A federal judge on Friday temporarily blocked the Trump administration from swiftly deporting illegal migrants from the interior of the US.
Washington, DC-based District Judge Jia Cobb, an appointee of former President Joe Biden, argued that “prioritizing speed over all else will inevitably lead the Government to erroneously remove people.”
The Trump administration had sought to expand the scope of the expedited removal process – typically used to fast-track deportations for migrants apprehended within 14 days of entering the country and caught within 100 miles of a US land border – to use on migrants “anywhere in the United States” and in the county illegally for “less than two years.”
“The Court does not cast doubt on the constitutionality of the expedited removal statute, nor on its longstanding application at the border,” Cobb wrote in her 48-page opinion.
“It merely holds that in applying the statute to a huge group of people living in the interior of the country who have not previously been subject to expedited removal, the Government must afford them due process. The procedures currently in place fall short,” she added.
Expanding expedited removals, which allows migrants to be deported without a court hearing, was widely viewed as a key tool for President Trump to carry out his mass deportation operation.
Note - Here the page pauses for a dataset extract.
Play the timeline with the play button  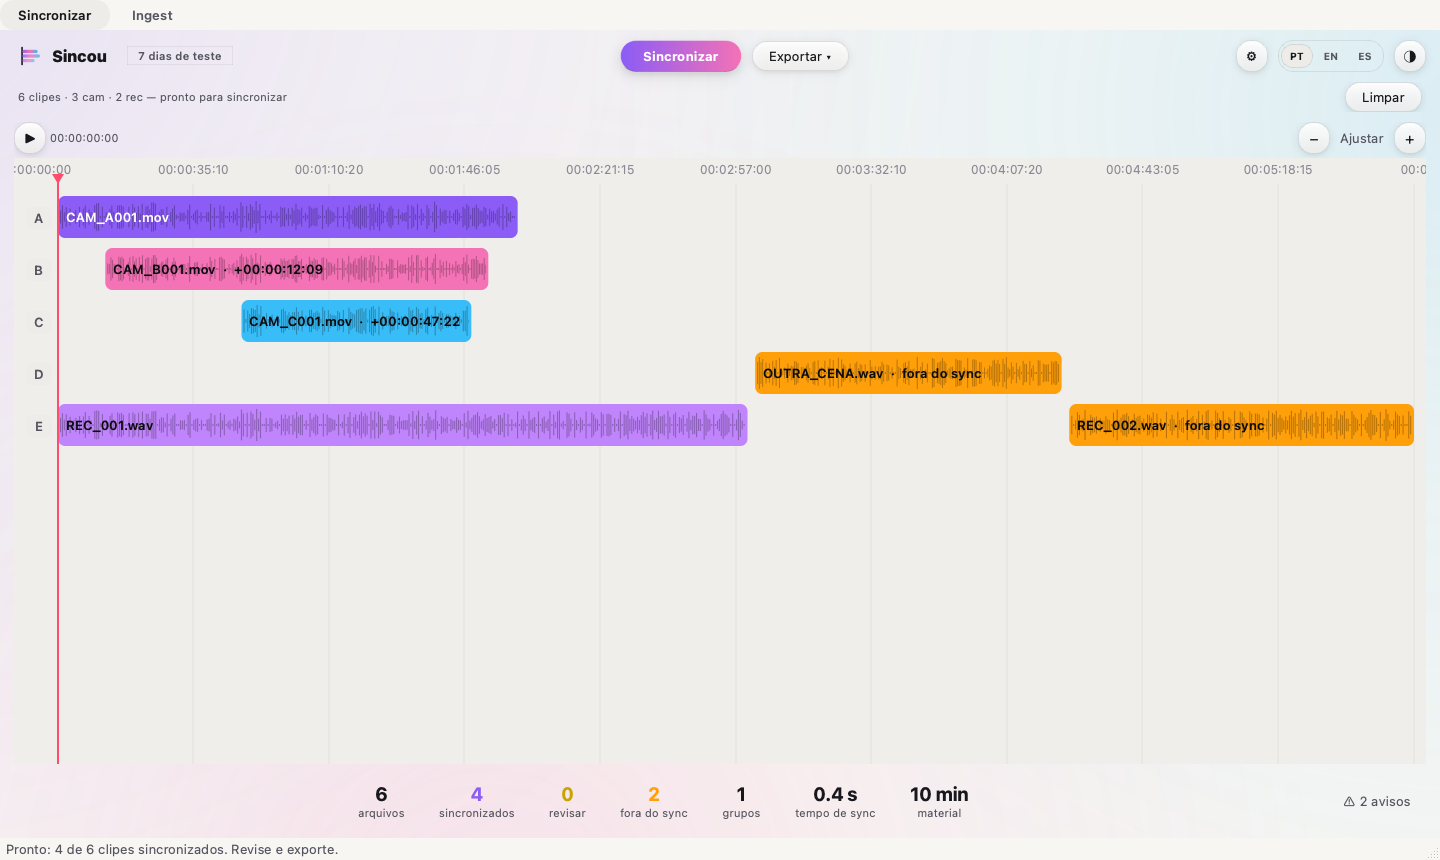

Trump sought to expand expedited removals late in his first term but was blocked by a federal judge.

The policy change was eventually allowed to go into effect in October 2020, and was used to deport 17 foreign nationals before the Biden administration took over and ended the practice, according to the Migration Policy Institute.
Cobb argued that illegal migrants impacted by the Trump administration’s attempt to expand expedited removals “have a weighty liberty interest in remaining here and therefore must be afforded due process under the Fifth Amendment.”
“When it exponentially expanded the population subject to expedited removal, the Government did not, however, in any way adapt its procedures to this new group of people,” she wrote. “But when it comes to people living in the interior of the country, prioritizing speed over all else will inevitably lead the Government to erroneously remove people via this truncated process.”
Cobb is the same judge who will rule on a lawsuit filed against Trump by Federal Reserve Board Governor Lisa Cook, whom the president is attempting to fire over allegations that she committed mortgage fraud.
“This activist judge’s ruling ignores the President’s clear authorities under both Article II of the Constitution and the plain language of federal law,” a Department of Homeland Security official told The Post.
“The previous administration facilitated an invasion of our country at the southern border,” the official continued. “DHS is exercising its full authority under federal law by placing illegal aliens who have been here for less than two years into expedited removal.”
“President Trump has a mandate to arrest and deport the worst of the worst. We have the law, facts, and common sense on our side.”